Uma nova perspectiva cartográfica global
A Assembleia Geral das Nações Unidas aprovou, nesta sexta-feira (4), uma resolução histórica que busca corrigir distorções cartográficas presentes há séculos. A decisão, baseada na proposta “Corrija o mapa”, liderada pelo Togo e apoiada pela União Africana, visa ajustar a representação de massas de terra como África, América do Sul e o Sul da Ásia, que historicamente aparecem menores do que suas dimensões reais nos mapas tradicionais.
A votação contou com o apoio expressivo de 164 países, refletindo um consenso global sobre a necessidade de uma representação geográfica mais fiel à realidade física do planeta. Apenas os Estados Unidos votaram contra a medida, enquanto seis nações optaram pela abstenção. A iniciativa é vista pela ONU como um passo fundamental para promover a justiça cognitiva e a reparação memorial entre os povos.

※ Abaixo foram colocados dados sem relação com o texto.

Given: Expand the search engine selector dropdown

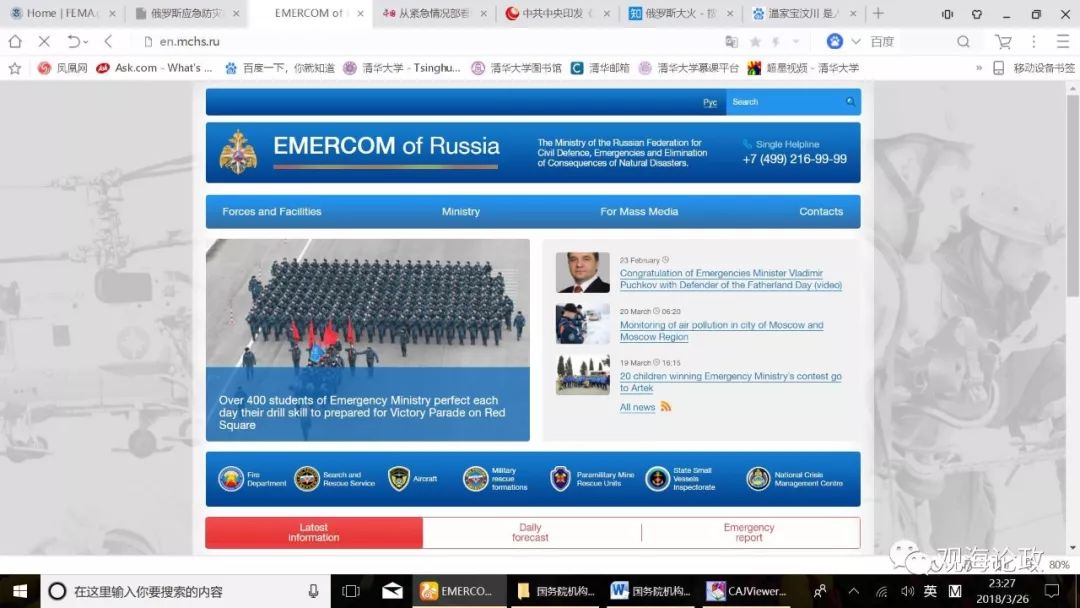Looking at the screenshot, I should (856, 42).
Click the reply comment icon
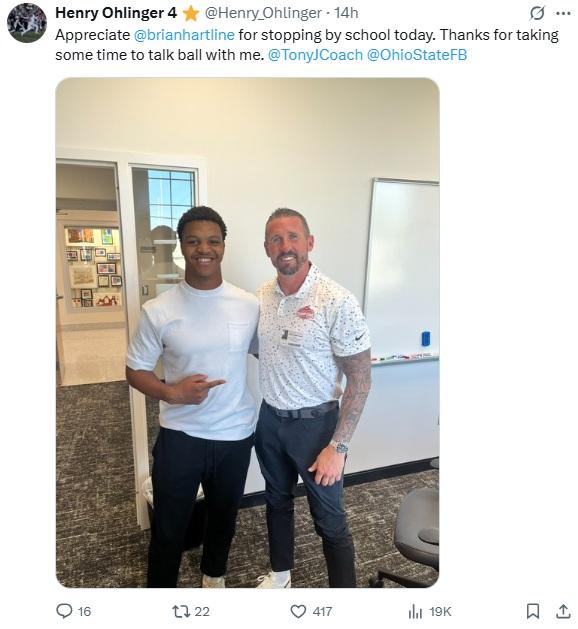The height and width of the screenshot is (629, 578). pos(64,611)
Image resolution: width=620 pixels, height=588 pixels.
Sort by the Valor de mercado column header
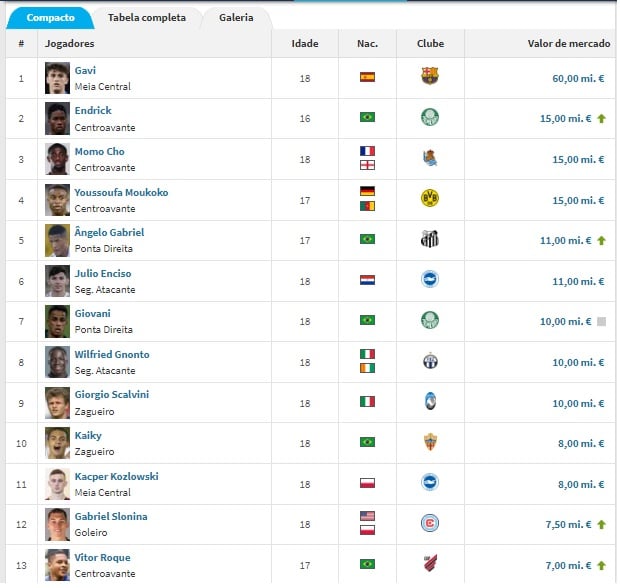pyautogui.click(x=569, y=43)
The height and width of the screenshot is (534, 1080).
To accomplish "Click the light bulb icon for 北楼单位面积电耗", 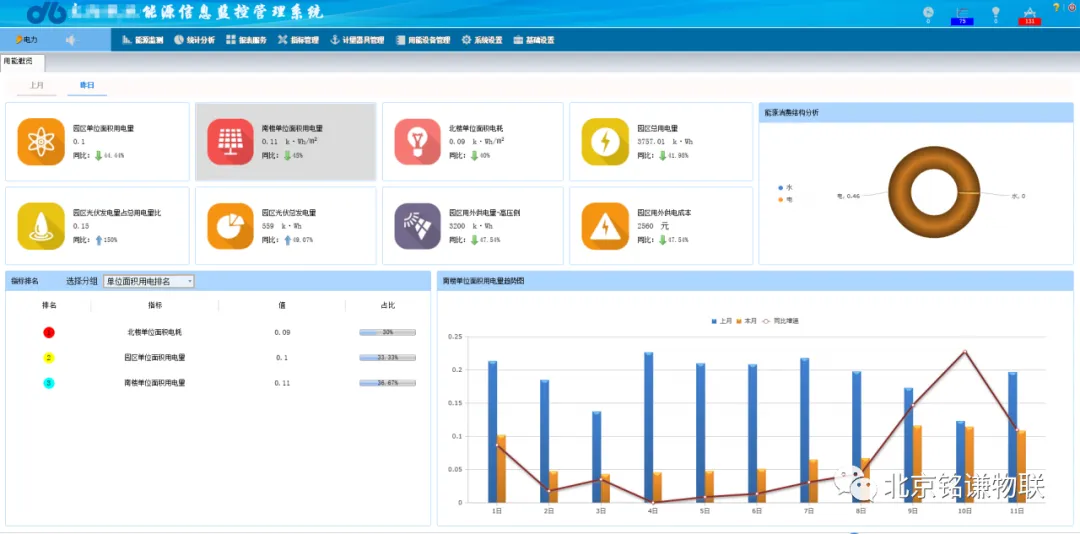I will (x=417, y=142).
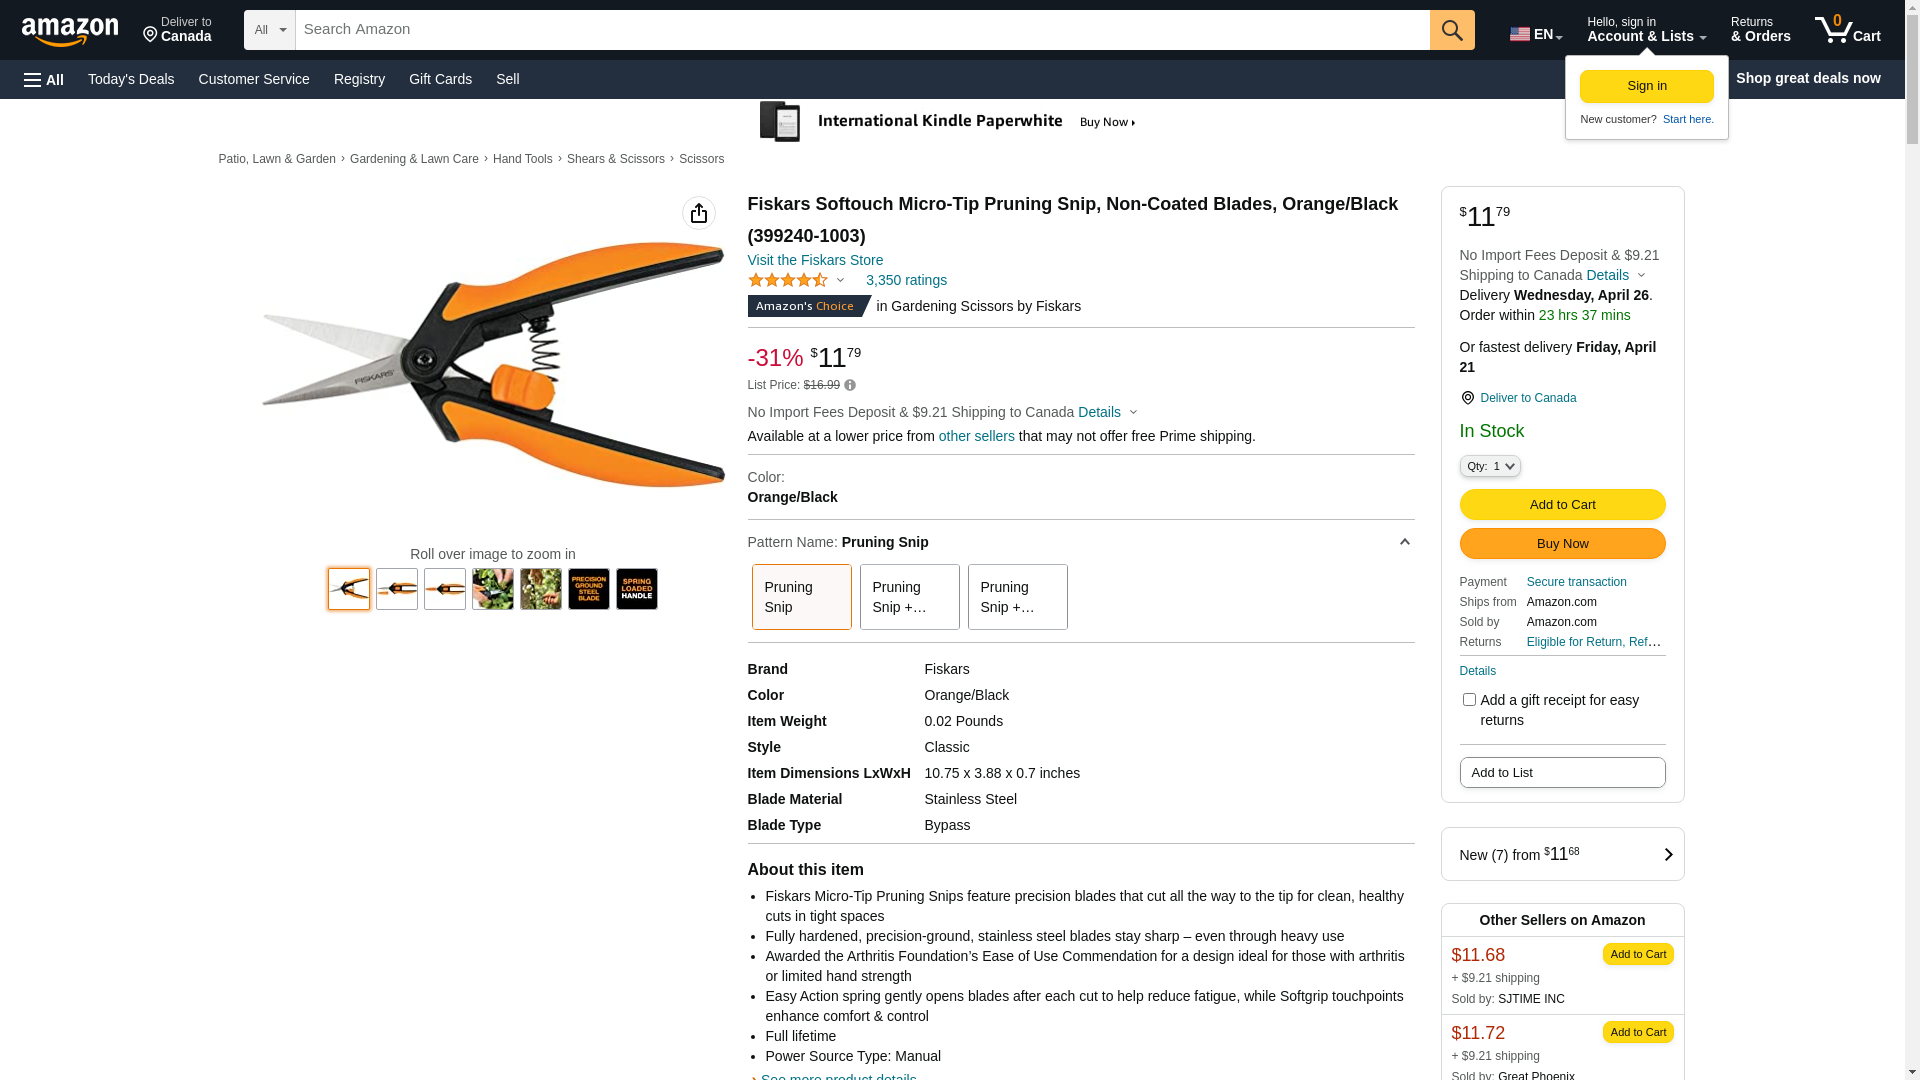The height and width of the screenshot is (1080, 1920).
Task: Open the Qty quantity dropdown
Action: point(1489,466)
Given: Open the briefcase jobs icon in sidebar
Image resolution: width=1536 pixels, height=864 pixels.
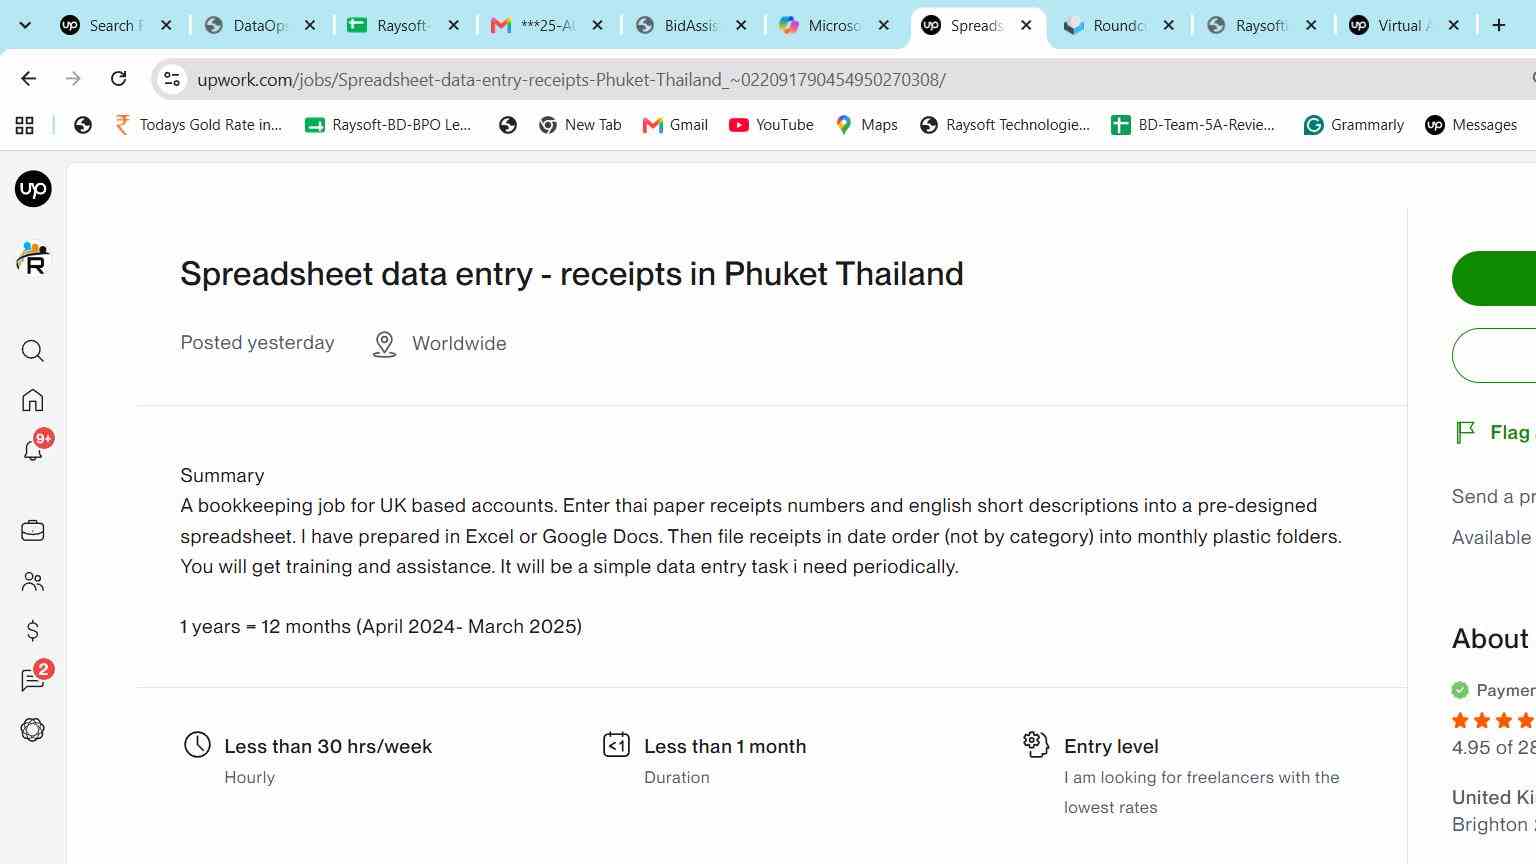Looking at the screenshot, I should point(33,531).
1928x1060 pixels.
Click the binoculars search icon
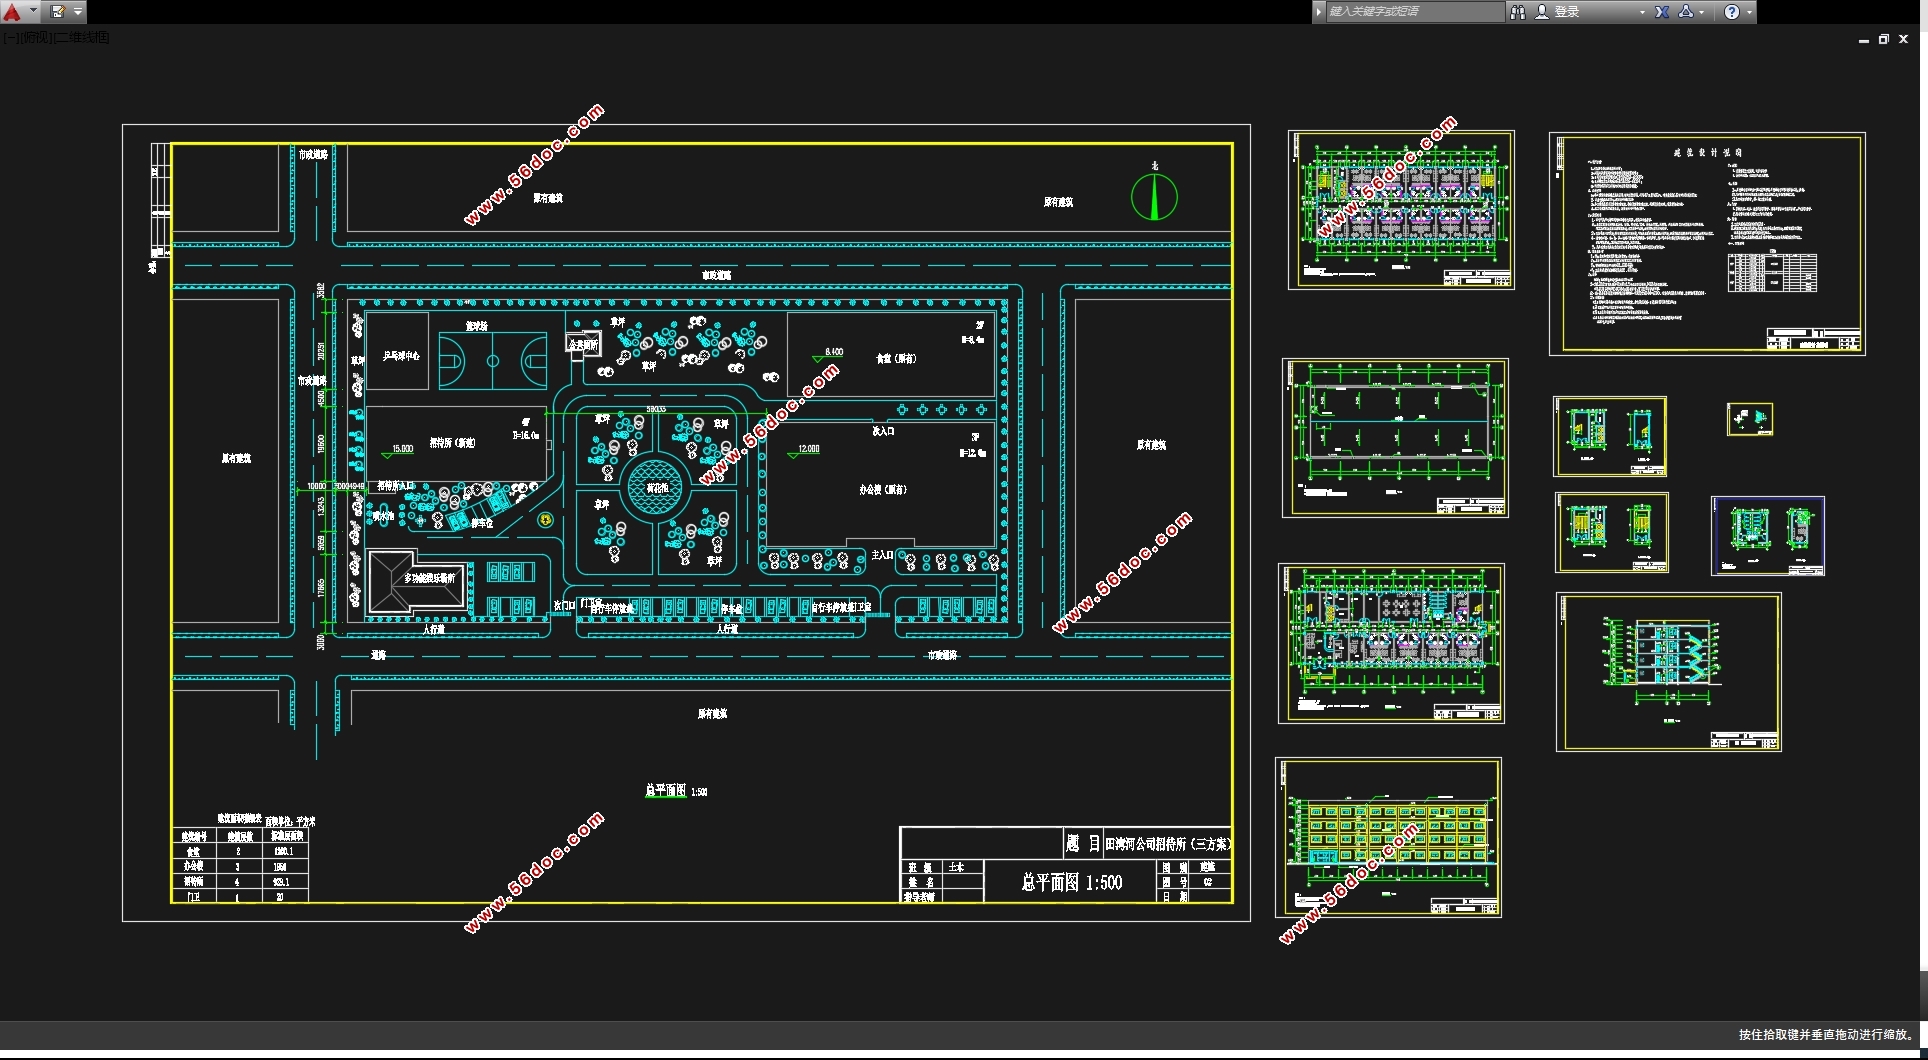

O fim da hegemonia da projeção de Mercator
A distorção que motivou a mudança tem origem na projeção de Mercator, concebida originalmente em 1569 para auxiliar a navegação marítima. Embora eficiente para o seu propósito inicial, o modelo foi amplamente adotado em livros didáticos, mídias e documentos oficiais ao longo dos séculos, resultando na ampliação desproporcional das terras situadas ao Norte e ao Sul da linha do Equador.
Segundo a União Africana, essa representação consolidou uma visão desequilibrada do mundo, influenciando o imaginário coletivo e a percepção geopolítica global. O ministro das Relações Estrangeiras de Togo, Robert Dussey, destacou que a aprovação da resolução não se limita a uma alteração técnica, mas representa um compromisso com a verdade científica e a dignidade das nações.
Adoção do modelo Terra Igual
Para substituir a visão distorcida, a União Africana defende a adoção do modelo “Terra Igual” (Equal Earth). Esta projeção é considerada mais precisa ao representar as dimensões reais de todos os continentes, oferecendo uma visão equânime do globo. A expectativa das Nações Unidas é que governos e organizações internacionais passem a incorporar esse padrão em seus materiais educativos e institucionais.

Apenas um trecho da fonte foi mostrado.